Propos recueillis par Jérémie (AL Gard)
La situation à Mayotte commence à percer le mur médiatique en France. AL a joint Abderrahmane Abdelhaoui, militant de SUD-Education Mayotte, ce jeudi 14 avril. Il témoigne sur la réalité de la grève générale sur l’île et sur un mouvement populaire qui n’est pas prêt de s’arrêter.
Alternative libertaire : Salut Abdé, peux-tu nous décrire la situation ?
Abderrahmane Abdelhaoui :Tout est bloqué. Nombre de personnes sont confinées chez elles. Ma compagne, Hafida, enseignante comme moi, n’est, par exemple, pas allée à son lycée depuis deux semaines. Dans des collèges ou des lycées qui accueillent habituellement 1.500 élèves, il n’y a, dans les faits, que 20 à 30 élèves de présents. La plupart des bahuts ferment leurs portes à midi faute d’élèves.
Dès 5 heures du matin, les routes sont bloquées. Il y a deux types de barrages. Ceux de l’intersyndicale CGT-FSU-Solidaires-CFDT-FAEN-FO. Mais aussi des barrages « sauvages », construits par des mômes pour la plupart. Ces derniers donnent lieu à des affrontements très violents avec la police à coup de caillassage des CRS et des automobilistes qui auraient le malheur de vouloir forcer les barrages.
Dans ce climat de blocage et de ras-le-bol de la misère sociale, se rajoutent des violences entre des gamins des villages entre eux qui se mènent une véritable guérilla. Il y a des blessé.e.s graves. Il y a un an et demi, un gamin était resté sur le carreau suite à ce type d’affrontements entre villages.
Dans les villages du centre de Mayotte, la situation est dramatique pour la population. Des villages ne sont plus approvisionnés. La pénurie commence. Et cela va s’intensifier dans les jours qui viennent…
Au niveau économique, le représentant local du Medef a dit craindre l’asphyxie de nombre d’entreprises du fait du blocage de la zone industrielle de Kaweni.
Au niveau syndical et des revendications qu’en est-il ?
Abderrahmane Abdelhaoui : Sur les barrages de l’intersyndicale, les militantes et les militants sont déterminés. Solidaires est très présent. Mais le gros des forces est constitué par la FSU, avec notamment le 1er degré très mobilisé.
Sur le plan des revendications, au-delà de la revendication qui avait constitué la colonne vertébrale du mouvement à l’automne 2015 sur la question de la revalorisation des carrières avant les départs en retraite de nombre de fonctionnaires, c’est la question de l’égalité des droits qui est posée aujourd’hui.
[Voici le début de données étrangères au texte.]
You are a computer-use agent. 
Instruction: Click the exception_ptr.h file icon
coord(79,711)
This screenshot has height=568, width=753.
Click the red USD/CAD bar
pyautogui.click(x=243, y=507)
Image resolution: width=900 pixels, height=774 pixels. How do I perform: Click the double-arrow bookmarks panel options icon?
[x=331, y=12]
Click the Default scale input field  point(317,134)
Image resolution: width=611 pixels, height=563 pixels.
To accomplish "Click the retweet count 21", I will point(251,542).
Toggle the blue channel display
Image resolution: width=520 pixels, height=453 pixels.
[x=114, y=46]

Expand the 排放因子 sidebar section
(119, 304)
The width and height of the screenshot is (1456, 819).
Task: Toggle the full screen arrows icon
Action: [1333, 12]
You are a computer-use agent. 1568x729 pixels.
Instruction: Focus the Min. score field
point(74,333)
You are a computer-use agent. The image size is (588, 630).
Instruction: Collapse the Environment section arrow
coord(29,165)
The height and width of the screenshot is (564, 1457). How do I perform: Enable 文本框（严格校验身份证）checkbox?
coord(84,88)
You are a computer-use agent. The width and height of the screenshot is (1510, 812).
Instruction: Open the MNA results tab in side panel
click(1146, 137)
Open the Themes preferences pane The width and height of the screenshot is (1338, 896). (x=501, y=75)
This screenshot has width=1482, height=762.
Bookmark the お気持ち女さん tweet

Une revendication justifiée par l’état de misère d’une grande majorité des habitantes et des habitants de l’île. Une revendication centrale qui explique, par exemple, l’extrême implication des mères de familles qui descendent des villages dans les villes, lors des manifestations, pour porter cette exigence.
Sentant que la situation ne fera que dégénérer, le gouvernement commence à réagir. Demain, vendredi 15 avril, l’intersyndicale sera reçue par les directeurs de cabinet de trois ministères (Outre-mer, Travail et Solidarité). Pas sûr que cela calme le mouvement. L’intersyndicale envisage dans les jours prochains de constituer un barrage au niveau des barges qui relient la Petite-Terre et la Grande-Terre. Le blocage de Mayotte sera alors total.